Processors are modules that enable the Collector to modify and enrich telemetry data before exporting it to backends. Processors can filter, aggregate, sample, and transform telemetry data to fit the requirements of different use cases. For example, processors can aggregate metrics, add context to trace data, or filter out irrelevant logs.
Extensions are modules that provide additional functionality to the Collector. They can be used to add custom receivers, exporters, or processors, or to provide additional functionality, such as automatic endpoint discovery, authentication, or data encryption. Extensions are easy to develop and integrate with the Collector, making it a flexible and extensible platform for telemetry data management.
The service section of the Collector includes pipelines and extensions. Pipelines are configurable sequences of receivers, processors, and exporters that define how telemetry data is processed and exported. Extensions can be added to pipelines to provide additional functionality, such as automatic load balancing or data sampling. The service section provides a unified, modular approach to telemetry data management, making it easy to configure, customize, and extend the Collector to meet specific requirements.
Learn more in our detailed guide to the OpenTelemetry Collector (coming soon)
Architecture of an OpenTelemetry Client
The architecture of an OpenTelemetry client is organized into “signals.” In the context of observability, signals are the data streams or telemetry data generated by an application or service that can be collected, processed, and analyzed to gain insights into the performance, behavior, and state of the system.
The OpenTelemetry framework defines three types of signals for telemetry data: traces, metrics, and logs.
Traces: These represent the distributed flow of a transaction or request through a system, including the various services, components, and dependencies that handle the transaction. Traces are composed of spans, which represent a single unit of work within the transaction. Spans can include information such as timestamps, attributes, and annotations.

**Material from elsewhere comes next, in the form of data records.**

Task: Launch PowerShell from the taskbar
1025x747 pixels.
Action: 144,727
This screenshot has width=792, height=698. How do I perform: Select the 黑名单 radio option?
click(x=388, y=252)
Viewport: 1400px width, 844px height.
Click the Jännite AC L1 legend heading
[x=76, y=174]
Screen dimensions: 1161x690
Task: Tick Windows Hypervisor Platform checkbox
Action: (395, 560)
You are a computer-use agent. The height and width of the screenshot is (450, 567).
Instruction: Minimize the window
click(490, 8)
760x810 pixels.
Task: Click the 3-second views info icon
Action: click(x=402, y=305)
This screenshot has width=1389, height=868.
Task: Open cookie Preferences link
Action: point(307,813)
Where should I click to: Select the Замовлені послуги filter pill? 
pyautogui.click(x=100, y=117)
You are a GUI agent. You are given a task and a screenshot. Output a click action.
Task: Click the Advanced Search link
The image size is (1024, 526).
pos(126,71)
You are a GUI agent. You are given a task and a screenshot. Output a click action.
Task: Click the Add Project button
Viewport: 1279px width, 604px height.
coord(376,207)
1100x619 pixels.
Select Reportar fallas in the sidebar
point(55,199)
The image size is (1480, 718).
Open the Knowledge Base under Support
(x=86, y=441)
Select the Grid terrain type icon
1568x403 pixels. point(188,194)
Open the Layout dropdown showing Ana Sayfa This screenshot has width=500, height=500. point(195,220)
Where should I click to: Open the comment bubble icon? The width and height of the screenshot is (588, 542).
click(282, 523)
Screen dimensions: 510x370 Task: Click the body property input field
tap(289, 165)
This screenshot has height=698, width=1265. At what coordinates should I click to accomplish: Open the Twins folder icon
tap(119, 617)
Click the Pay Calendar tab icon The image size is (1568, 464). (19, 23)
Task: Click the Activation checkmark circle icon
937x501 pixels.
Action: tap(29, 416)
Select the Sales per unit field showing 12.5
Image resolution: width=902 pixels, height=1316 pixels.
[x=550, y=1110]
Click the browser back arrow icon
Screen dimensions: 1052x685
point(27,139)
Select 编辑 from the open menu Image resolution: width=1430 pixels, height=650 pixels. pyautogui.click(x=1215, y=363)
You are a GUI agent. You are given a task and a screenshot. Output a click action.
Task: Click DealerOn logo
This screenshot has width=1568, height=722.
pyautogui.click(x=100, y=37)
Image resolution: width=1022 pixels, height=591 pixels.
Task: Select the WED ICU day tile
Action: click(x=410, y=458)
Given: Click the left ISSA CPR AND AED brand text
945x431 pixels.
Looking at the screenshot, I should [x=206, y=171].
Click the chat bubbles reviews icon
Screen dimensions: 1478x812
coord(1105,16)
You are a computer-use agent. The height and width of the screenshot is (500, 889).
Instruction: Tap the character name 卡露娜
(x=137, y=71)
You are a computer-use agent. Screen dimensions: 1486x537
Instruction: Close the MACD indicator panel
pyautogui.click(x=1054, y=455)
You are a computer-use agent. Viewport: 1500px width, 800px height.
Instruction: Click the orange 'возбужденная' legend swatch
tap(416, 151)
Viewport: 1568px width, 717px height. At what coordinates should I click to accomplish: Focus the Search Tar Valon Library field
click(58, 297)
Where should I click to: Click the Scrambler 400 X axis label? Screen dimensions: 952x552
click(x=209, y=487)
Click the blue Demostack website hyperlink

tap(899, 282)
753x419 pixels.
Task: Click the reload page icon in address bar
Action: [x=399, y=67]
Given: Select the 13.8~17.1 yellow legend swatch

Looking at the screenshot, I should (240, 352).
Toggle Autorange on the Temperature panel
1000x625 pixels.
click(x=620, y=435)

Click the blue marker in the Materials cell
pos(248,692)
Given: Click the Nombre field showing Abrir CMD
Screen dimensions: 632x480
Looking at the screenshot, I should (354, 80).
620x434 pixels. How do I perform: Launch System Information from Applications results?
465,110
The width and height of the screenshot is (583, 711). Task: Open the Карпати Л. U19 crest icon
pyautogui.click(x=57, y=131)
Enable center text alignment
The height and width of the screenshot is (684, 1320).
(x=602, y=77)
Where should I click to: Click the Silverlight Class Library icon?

Metrics: These represent quantitative measurements of the performance, behavior, or state of a system or service. Metrics can include information such as counters, gauges, and histograms, and are typically aggregated over a period of time. Learn more in our detailed guide to OpenTelemetry metrics (coming soon)
Logs: These represent unstructured data generated by applications or services, including errors, warnings, and informational messages. Logs can include information such as timestamps, severity levels, and message contents.
Within the signals, there are several packages that managed different aspects of each signal:
API packages: These packages define a standardized set of interfaces and methods for generating telemetry data, such as traces, metrics, and logs. The API packages ensure that telemetry data is generated in a consistent format across different languages and platforms, enabling easy integration with the OpenTelemetry Collector.
SDKs: These typically include automatic instrumentation for popular libraries and frameworks, such as databases, message queues, and web servers. They also provide functionality for managing the lifecycle of telemetry data, including sampling, context propagation, and data aggregation.
Semantic conventions: OpenTelemetry define keys and values describing commonly observed concepts, protocols, and operations. These conventions include Resource Conventions, Span Conventions, and Metrics Conventions.
Contribution packages: These enable users to extend the functionality of the SDKs and the OpenTelemetry Collector. They can provide additional instrumentation for popular libraries and frameworks, or add new functionality to the SDKs, such as custom exporters or processors.